I remember a big thread discussing the challenges of implementing Unicode support several years ago.
http://forums.multiedit.com/viewtopic.php?f=4&t=1717Part of the problem is that the developer that was discussing unicode support seemed to be a bit of a perfectionist, which I understand entirely, and didn't want to implement a half-assed hack, which
some other editors have done.
IIRC, ME usas a fixed column model in which characters are directly and quickly accessible by column position, e.g. the 175th character. With Unicode, a single character can be an unlimited number of bytes, so a simple array of quickly-addressable characters is not possible.

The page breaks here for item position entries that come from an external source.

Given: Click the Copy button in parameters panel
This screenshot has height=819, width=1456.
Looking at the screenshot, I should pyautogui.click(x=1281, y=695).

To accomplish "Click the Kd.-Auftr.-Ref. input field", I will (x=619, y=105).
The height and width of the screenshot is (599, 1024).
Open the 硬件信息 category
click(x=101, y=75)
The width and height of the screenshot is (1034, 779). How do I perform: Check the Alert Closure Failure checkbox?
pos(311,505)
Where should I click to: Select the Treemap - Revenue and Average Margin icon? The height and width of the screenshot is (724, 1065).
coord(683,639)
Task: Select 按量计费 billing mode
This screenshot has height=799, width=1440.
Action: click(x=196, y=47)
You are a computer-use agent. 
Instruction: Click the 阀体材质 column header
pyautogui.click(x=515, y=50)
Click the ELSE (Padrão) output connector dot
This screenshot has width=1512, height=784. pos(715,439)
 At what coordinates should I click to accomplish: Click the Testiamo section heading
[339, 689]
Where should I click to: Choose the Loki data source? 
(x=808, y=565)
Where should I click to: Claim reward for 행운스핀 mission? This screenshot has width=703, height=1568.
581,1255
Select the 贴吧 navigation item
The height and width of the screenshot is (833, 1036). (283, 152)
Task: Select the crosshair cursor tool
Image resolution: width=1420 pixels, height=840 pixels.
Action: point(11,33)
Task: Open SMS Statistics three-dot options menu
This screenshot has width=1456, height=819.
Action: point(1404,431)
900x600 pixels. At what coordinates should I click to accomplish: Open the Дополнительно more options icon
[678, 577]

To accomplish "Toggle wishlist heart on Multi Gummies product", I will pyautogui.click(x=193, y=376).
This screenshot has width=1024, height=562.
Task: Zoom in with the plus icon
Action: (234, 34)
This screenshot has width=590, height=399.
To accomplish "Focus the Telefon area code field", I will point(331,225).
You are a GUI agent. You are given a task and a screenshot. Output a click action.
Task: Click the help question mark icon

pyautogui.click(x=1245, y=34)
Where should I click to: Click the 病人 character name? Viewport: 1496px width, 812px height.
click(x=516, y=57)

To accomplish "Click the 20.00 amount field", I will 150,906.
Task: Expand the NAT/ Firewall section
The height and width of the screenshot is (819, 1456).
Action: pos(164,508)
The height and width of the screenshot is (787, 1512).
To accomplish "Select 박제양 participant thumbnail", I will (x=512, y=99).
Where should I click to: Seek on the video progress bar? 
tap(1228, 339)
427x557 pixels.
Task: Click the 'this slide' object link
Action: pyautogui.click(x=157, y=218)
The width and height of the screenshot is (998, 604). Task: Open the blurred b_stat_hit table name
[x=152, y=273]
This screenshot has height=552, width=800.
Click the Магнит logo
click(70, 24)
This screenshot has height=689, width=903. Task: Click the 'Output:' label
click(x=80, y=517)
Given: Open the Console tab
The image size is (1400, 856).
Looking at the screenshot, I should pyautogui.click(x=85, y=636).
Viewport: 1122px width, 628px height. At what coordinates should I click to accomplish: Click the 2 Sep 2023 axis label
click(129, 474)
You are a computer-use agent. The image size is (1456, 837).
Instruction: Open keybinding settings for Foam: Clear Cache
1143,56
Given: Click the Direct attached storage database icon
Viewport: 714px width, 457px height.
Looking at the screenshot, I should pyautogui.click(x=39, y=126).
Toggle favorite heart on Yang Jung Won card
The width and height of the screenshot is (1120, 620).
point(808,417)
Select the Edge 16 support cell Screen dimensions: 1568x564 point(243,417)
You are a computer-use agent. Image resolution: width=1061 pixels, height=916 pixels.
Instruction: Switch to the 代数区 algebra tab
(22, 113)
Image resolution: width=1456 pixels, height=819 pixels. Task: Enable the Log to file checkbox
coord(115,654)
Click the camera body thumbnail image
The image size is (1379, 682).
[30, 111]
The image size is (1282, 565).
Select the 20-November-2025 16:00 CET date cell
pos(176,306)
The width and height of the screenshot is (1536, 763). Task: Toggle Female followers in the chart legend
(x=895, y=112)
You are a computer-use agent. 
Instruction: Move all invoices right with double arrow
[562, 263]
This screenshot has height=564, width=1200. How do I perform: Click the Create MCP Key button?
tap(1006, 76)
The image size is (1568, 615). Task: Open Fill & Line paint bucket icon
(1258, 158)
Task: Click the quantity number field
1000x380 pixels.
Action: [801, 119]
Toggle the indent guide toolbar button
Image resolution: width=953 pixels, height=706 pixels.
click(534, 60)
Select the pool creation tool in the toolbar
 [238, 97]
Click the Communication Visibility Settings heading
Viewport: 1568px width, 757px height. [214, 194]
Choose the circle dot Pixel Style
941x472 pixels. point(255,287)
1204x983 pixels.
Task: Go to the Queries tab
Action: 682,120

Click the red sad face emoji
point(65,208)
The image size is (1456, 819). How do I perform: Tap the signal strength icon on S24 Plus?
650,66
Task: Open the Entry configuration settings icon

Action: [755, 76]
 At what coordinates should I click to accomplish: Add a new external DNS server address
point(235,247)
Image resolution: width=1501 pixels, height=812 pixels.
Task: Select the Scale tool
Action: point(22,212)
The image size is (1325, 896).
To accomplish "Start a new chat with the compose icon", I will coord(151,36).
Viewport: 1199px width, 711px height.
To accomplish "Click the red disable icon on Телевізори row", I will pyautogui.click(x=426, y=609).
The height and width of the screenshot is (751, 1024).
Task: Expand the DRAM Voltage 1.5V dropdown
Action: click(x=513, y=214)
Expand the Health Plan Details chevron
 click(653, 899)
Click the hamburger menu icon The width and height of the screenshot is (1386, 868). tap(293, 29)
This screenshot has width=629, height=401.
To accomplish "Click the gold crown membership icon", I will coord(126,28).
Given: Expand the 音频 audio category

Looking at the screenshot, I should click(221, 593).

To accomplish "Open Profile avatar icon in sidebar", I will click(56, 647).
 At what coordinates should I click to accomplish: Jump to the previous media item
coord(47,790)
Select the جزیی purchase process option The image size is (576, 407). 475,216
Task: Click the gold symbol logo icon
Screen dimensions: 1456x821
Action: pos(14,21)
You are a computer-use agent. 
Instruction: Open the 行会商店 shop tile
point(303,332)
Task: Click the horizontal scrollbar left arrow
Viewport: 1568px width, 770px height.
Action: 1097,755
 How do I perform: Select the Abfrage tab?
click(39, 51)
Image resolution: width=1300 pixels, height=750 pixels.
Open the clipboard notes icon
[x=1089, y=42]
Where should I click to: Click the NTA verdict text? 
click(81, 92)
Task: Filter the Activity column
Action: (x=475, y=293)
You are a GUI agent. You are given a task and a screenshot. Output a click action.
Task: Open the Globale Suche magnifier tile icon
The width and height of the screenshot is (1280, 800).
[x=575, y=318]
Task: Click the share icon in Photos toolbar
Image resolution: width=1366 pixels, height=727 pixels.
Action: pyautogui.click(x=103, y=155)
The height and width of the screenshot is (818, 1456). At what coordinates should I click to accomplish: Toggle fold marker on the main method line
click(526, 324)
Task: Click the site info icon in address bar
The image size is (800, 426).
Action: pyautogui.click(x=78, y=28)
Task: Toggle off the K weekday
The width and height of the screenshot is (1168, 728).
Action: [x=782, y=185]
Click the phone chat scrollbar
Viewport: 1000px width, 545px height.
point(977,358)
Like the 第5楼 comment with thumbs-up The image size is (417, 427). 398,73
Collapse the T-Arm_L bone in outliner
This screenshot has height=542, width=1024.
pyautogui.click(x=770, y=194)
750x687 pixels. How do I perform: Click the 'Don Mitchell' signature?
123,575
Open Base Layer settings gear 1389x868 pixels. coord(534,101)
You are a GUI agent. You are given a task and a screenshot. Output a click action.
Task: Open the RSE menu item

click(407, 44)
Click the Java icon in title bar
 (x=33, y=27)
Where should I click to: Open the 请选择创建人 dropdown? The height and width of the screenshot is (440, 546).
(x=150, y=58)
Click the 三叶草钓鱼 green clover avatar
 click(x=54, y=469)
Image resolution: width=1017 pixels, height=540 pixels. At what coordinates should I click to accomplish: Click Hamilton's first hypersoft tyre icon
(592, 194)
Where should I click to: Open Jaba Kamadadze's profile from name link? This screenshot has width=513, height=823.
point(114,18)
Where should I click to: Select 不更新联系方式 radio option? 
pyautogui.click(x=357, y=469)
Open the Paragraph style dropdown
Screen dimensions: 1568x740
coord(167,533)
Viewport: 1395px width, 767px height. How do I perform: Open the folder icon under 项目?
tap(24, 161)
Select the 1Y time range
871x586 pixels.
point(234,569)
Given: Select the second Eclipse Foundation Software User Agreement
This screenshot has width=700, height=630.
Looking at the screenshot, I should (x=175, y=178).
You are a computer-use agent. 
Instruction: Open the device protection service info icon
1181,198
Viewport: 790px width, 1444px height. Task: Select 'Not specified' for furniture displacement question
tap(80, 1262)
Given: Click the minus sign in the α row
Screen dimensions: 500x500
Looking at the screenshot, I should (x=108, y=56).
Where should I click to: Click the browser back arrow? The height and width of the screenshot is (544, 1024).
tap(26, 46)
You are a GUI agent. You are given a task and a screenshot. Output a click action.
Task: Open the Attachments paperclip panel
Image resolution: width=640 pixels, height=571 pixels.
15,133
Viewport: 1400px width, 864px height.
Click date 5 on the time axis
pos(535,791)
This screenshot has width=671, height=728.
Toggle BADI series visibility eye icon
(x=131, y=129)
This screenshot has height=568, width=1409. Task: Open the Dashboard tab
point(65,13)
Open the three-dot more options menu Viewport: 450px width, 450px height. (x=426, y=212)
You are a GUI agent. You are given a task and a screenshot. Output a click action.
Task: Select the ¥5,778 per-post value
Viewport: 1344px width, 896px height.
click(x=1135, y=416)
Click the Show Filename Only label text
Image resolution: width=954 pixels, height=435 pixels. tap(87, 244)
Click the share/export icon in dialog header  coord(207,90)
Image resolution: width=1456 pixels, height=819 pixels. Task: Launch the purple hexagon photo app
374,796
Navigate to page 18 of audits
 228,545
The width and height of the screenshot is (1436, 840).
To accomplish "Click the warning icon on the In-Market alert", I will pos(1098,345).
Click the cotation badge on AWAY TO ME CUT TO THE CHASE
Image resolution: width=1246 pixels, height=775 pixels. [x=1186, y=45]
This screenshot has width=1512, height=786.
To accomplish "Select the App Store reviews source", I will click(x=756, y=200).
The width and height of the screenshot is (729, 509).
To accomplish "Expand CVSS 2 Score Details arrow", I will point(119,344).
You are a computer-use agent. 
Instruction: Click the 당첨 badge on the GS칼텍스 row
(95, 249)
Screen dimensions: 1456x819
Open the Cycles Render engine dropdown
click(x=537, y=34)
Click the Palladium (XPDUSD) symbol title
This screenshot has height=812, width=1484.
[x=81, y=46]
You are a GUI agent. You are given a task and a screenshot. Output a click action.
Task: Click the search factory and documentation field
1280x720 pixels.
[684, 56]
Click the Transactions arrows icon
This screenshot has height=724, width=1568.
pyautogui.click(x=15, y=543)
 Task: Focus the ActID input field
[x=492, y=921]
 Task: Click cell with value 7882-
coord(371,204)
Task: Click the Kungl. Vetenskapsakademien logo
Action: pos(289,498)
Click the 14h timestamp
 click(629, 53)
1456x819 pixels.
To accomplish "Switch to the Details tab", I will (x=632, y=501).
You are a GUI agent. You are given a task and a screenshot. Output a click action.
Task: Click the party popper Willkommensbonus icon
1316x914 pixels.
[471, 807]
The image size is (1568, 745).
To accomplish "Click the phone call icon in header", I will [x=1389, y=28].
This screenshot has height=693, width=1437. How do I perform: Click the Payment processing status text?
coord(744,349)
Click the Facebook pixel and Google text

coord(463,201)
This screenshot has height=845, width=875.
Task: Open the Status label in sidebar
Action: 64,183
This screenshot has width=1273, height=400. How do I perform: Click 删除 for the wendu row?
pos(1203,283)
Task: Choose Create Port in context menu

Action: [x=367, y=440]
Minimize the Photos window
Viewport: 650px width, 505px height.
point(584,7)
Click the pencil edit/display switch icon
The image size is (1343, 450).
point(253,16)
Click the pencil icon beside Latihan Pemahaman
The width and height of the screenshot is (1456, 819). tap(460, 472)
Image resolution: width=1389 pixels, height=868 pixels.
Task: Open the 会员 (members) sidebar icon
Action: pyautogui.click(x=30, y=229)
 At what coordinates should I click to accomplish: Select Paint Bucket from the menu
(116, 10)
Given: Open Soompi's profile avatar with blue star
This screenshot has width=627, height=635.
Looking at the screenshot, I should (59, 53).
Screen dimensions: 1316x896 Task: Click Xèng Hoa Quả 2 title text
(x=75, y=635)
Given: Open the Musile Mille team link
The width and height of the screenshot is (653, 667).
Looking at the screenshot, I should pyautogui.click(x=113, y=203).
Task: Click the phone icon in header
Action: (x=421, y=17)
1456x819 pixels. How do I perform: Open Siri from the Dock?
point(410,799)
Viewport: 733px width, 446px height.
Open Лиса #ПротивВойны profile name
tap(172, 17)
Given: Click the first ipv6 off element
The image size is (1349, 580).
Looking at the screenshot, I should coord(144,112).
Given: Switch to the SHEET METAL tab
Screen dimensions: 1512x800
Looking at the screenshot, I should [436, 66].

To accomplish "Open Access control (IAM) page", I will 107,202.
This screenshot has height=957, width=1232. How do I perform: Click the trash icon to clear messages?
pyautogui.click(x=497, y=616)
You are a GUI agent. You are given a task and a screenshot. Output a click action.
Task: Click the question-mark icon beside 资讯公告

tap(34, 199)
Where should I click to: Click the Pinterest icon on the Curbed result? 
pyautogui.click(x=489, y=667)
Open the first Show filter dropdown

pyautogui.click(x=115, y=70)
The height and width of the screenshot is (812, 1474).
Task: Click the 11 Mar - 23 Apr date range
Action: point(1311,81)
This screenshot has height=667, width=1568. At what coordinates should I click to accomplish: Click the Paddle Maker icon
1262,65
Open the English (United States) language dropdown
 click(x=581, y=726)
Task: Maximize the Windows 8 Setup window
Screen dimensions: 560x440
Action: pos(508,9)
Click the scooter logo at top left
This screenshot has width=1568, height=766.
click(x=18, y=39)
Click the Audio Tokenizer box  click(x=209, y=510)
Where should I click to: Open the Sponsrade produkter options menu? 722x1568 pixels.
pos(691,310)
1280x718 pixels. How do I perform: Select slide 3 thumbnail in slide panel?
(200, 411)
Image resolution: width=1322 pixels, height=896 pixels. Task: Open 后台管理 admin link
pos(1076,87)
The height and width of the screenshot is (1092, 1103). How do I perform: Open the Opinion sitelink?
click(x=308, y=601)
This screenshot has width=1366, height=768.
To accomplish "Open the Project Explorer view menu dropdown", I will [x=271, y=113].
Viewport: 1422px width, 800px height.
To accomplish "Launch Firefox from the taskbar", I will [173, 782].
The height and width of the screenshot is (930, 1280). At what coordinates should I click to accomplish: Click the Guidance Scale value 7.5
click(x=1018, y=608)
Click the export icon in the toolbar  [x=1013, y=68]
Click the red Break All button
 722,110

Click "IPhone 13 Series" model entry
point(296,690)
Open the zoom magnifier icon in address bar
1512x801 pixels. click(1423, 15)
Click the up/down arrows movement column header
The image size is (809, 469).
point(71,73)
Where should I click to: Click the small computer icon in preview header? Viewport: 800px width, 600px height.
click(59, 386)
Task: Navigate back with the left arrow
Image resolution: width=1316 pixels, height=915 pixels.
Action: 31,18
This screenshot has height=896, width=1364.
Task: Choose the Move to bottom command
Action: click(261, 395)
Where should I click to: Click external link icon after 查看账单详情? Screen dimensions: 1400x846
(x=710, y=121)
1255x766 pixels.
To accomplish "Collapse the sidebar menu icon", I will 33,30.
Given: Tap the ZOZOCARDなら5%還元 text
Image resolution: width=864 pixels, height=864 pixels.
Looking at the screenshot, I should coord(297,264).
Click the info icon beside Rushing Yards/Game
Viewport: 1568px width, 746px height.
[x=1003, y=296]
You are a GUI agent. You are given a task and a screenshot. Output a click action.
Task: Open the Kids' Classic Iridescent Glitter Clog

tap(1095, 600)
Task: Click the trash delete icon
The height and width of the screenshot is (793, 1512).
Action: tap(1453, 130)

My initial suggestion was to store each character as a struct that contains the basic 32-bit unicode character itself plus aa pointer to a linked list of Combining Diacritical Marks if there are any. That would be quite wasteful as the vast majority of characters would not have any modifiers. An alternative would be for each line to have a pointer to a linked list of character positions that have CDMs, e.g. if the 17th and 193rd characters have CDMs, then the linked list would contain 17 followed by a pointer to the list of CDMs for char 17, and 193 plus a pointer to character 193's CDMs. This list would need to be maintained any time that a character was inserted or deleted in a line that had characters with CDMs. So it's a classic space/time tradeoff decision. They've probably settled on a solution by now.